A new type of antibody therapy appears to have completely blocked the primate equivalent of HIV in infected monkeys.

More than two years after the treatment, the monkeys are now drug free, have no symptoms, and there are almost no traces of the virus in their systems. The results are so impressive that clinical trials have already begun with human patients in the US.

"We have good reasons to believe that the therapy will work similarly in humans," said lead researcher Lutz Walter from the German Primate Centre in Göttingen. "It would be a breakthrough for the future treatment of HIV patients."

In the trial, rhesus macaques infected with simian immunodeficiency virus (SIV) - the primate version of HIV - were given a standard antiretroviral drug for 90 days, before being treated with an antibody called Vedolizumab for 23 weeks.

After completing the therapy, all monkeys showed sustained control of the infection, and there were almost no traces of the virus in their blood or gastro-intestinal tissues.

Impressively, two years later, the "viral load remained low, the immune system intact, and the rhesus macaques healthy", a press release explains. The monkeys, for now at least, are in "sustained remission".

"This finding could become a blueprint for an alternative therapy for HIV, which could make it so someone would not need to continuously take antiretroviral drugs," said one of the researchers, Aftab Ansari, from Emory University School of Medicine and Yerkes National Primate Research Centre in the US. "It could also help us craft more effective vaccines."
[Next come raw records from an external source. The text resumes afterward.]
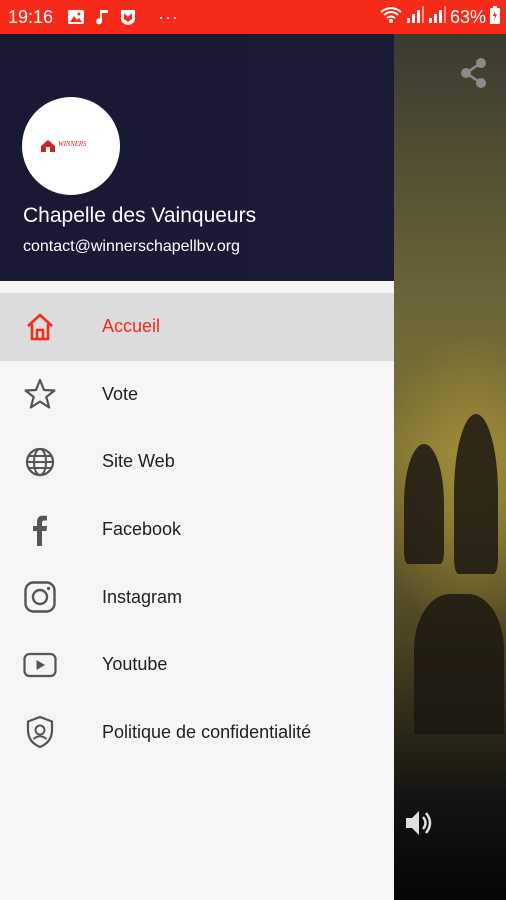 The width and height of the screenshot is (506, 900). Describe the element at coordinates (142, 530) in the screenshot. I see `menu-item-label: Facebook` at that location.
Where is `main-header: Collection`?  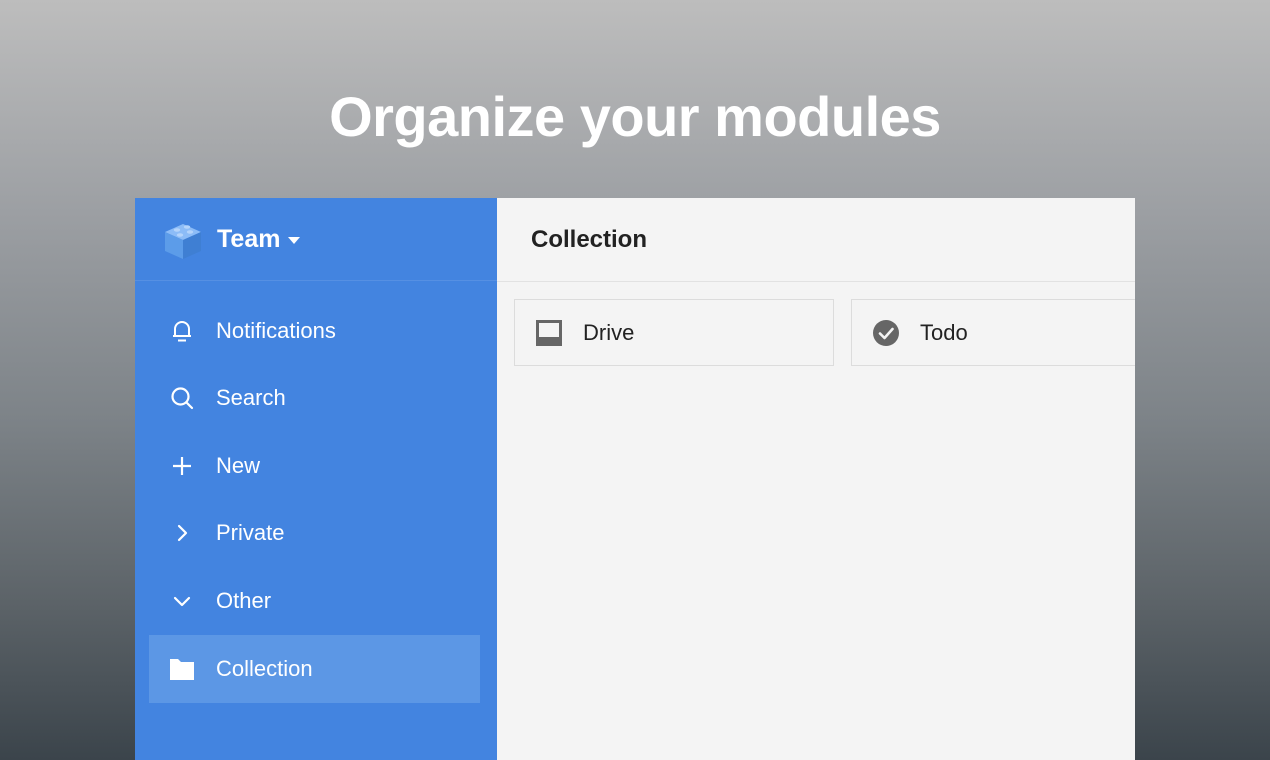 main-header: Collection is located at coordinates (816, 240).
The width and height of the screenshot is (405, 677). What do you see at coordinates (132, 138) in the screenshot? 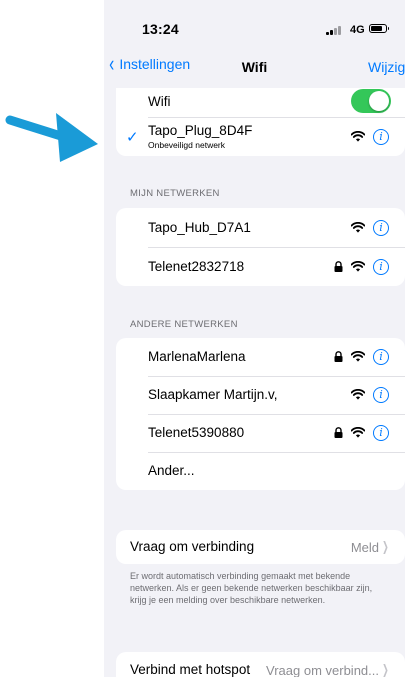
I see `checkmark-icon: ✓` at bounding box center [132, 138].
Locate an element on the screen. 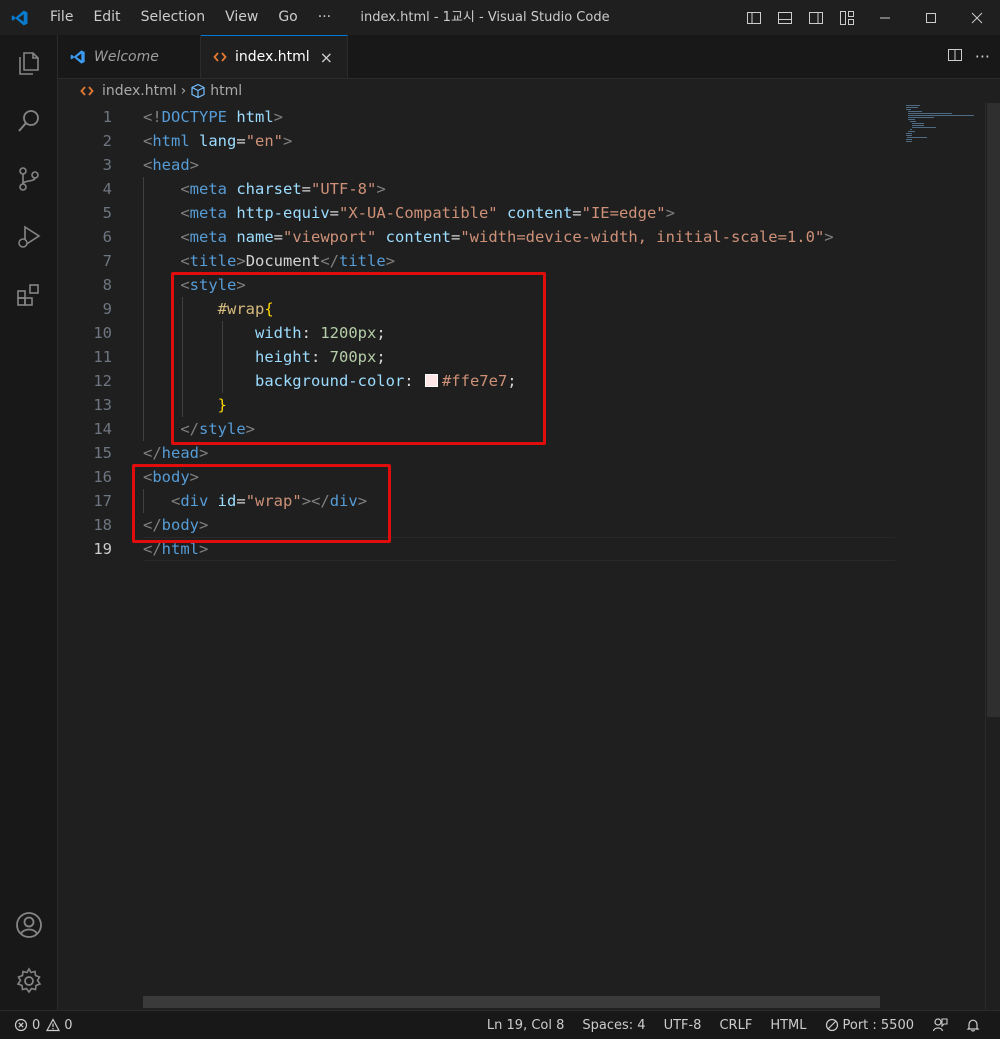 This screenshot has height=1039, width=1000. toggle-panel-icon is located at coordinates (784, 18).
Once HIV infects someone, it immediately hides in their gut, hijacking a group of immune cells called CD4+ T-cells and using them to replicate itself and spread around the body. 

Antiretroviral drugs are already the most common form of treatment for patients with HIV, and taken regularly, they can help to keep this infection under control for decades . But they never remove HIV from the body altogether, so they have be taken permanently, and often cause side effects such as chronic inflammation, poisoning symptoms, and accelerated ageing.

That's why researchers are trying to combine this approach with the use of antibodies, to develop a treatment that's longer lasting.

Antibodies are a specific type of protein that our bodies produce in response to a certain antigen. They're the proteins used in vaccines that tell our immune systems "Hey, I recognise this virus and it's not good" - and researchers have spent years actively trying to develop antibodies that take down HIV.

But although there have been impressive results in the past, they've all been short-lived, and required ongoing injections of antibodies, because HIV is a master at hiding and disguising itself in its hosts.

Which is why this new approach is so promising.

"The aim of the study was to find a new therapeutic approach for the treatment of infections with immunodeficiency viruses, which would permanently prevent the proliferation of the viruses even after only temporarily application," said Walter.

To figure this out, the team took 18 rhesus macaques infected with SIV and gave all of them antiretrovirals for 90 days, before giving 11 of them Vedolizumab every three weeks, and seven of them a generic antibody to serve as a control group.

Three of the monkeys in the treatment group were discounted from the study because their immune system fought back against Vedolizumab, but the other eight went on to have the virus pretty much erased from their system - while still maintaining healthy levels of T-cells in the body. This means the drug wasn't just wiping out the immune system.

Barton F. Haynes, a Duke University immunologist who wasn't involved with the study, told the LA Times that the antibody "allowed animals to control the infection" on their own. "That's what was tantalising and surprising."

Even better, Vedolizumab is already used in humans in Europe and the US to treat inflammatory bowel diseases such as Crohn's disease and ulcerative colitis, so it doesn't need to go through the extensive safety testing that most new drugs would need to.

The antibody works by attacking a specific receptor on T-cells that are known to be susceptible to HIV infection - in inflammatory bowel diseases this helps to calm down an over-active immune response. And in monkeys with SIV, it seems to wipe out all the T-cells that HIV is hiding in, while leaving healthy ones intact.

More research is needed to be done now to verify exactly what Vedolizumab is doing to infected T-cells, and extensive clinical trials will have to take place before we know whether this works in humans.

But so far, it's looking pretty promising. And Phase I clinical trials testing the same combination of Vedolizumab and antiretrovirals in 15 HIV-infected humans have already begun in the US, with the researchers looking to extend them to more countries soon.

The research has been published in Science.